アスベストレベル3は飛散性は低く、危険性は低めとはいえ、ゼロではないため十分な対策を

アスベストは粉じんが飛散する状況を表す「発じん性」によってレベル分けされています。アスベストのレベルは1~3の3段階となっており、今回説明するレベル3は発じん性が比較的低い状態となります。

レベル3のアスベストは、レベル1や2と比較すると発じん性は抑えられているものの、アスベストを含む建材の解体作業でアスベストが発生するために、危険性はゼロではありません。

そのため、レベル3のアスベストの解体作業を行う場合は、その性質を十分に理解したうえで作業を行う必要があります。

アスベストのレベル3とは?

アスベストのレベル3とは、発じん性が比較的低い状態です。レベル3に当てはまる建材としては、アスベストを含む成形板があります。

アスベストを含む成形板は、燃えにくいために不燃性の建材として利用されてきたほか、遮音性や吸音性に優れているため、それらの目的でも使用されてきました。

アスベストを含む成形板の使用用途は、壁や天井などの内装材、床材、屋根材、外装材などで、幅広く使われています。

レベル3の建材は、アスベストが建材の内部に含まれていることから、通常の状態ではアスベストは飛散しません。ただし、建材が破損してしまうと建材の内部からアスベストが飛散する場合があります。

そのほか、建材の解体作業を行うことによっても、建材の内部に含まれているアスベストが飛散する可能性があることから、作業を行う場合にはアスベストの飛散防止対策を行わなければなりません。

レベル3の作業内容と必要な保護具は?

レベル3で行われる作業は、レベル3に対応するアスベストの建材である成形板を除去する作業となります。

レベル3の作業は、レベル1や2と比べると発じん性は低くなりますが、建材の切断や破砕の作業を行うことでアスベストが飛散するため、その対策として湿式作業を行います。
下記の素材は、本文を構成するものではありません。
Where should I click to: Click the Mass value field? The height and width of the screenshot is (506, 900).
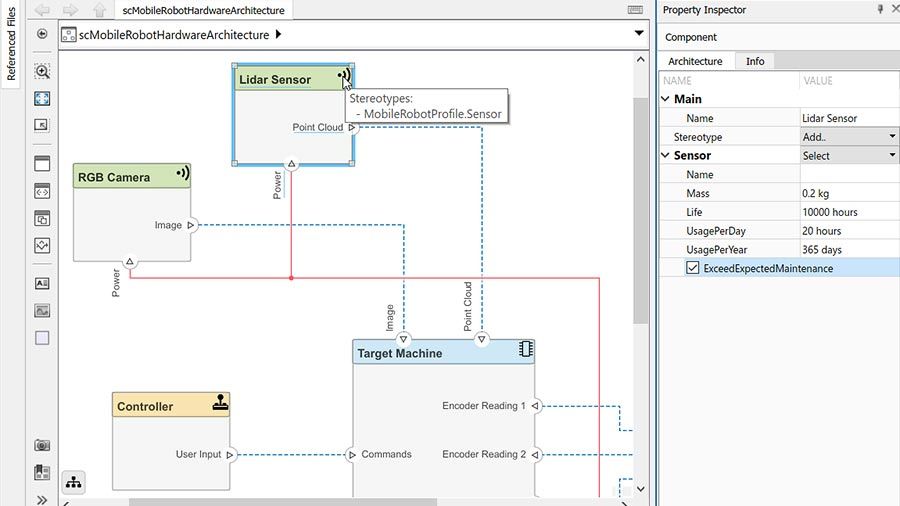848,193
湿式作業とは、成形板の切断や破砕作業を行う前に、成形板に十分散水しておくことです。それによって、成形板とその周辺が湿った状態となるために、成形板を切断したり破砕したりしてもアスベストが飛散しにくい状態となります。

レベル3で使用する保護具は、主にレベル1で使用する全面形プレッシャデマンド式マスクや電動ファン付き呼吸用保護具、主にレベル2で使用する全面形防じんマスク(フィルタ区分3)、半面型防じんマスク(フィルタ区分3)です。

ただし、発じん性が低い場合は、半面型防じんマスクのうち、フィルタ区分2のものが使用可能です。
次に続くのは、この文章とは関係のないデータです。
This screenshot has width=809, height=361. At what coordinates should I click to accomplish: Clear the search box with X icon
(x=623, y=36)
フィルタ区分2と3は粉じんを捕獲する性能に違いがあります。

フィルタ区分3の防じんマスクは粒子捕集効率が99.9%以上であるのに対し、フィルタ区分2の防じんマスクは95.0%以上となっています。

そのため、アスベストの発じん性が高い作業場所ではフィルタ区分3のマスクを、発じん性がある程度抑えられる場所はフィルタ区分2のマスクを使用します。

レベル3の作業で着用する保護衣は、湿式作業が難しい場合などで発じん性が高い場合は、レベル1や2と同様に全身を覆うタイプの保護衣とシューズカバー、手袋を着用します。

なお、発じん性が低く抑えられる場合には全身を覆うタイプの保護衣のほか、粉じんが付着しにくい作業衣を着用しても差し支えありません。

レベル3のアスベストを取り扱う場合、注意するタイミングはアスベストの建材を切断するなどして、建材の内部からアスベストが飛散するときです。

湿式作業で成形板やその周辺を十分に湿らせてアスベストの飛散を防ぎつつ、適切な保護具や保護衣を着用してアスベストから身を守りましょう。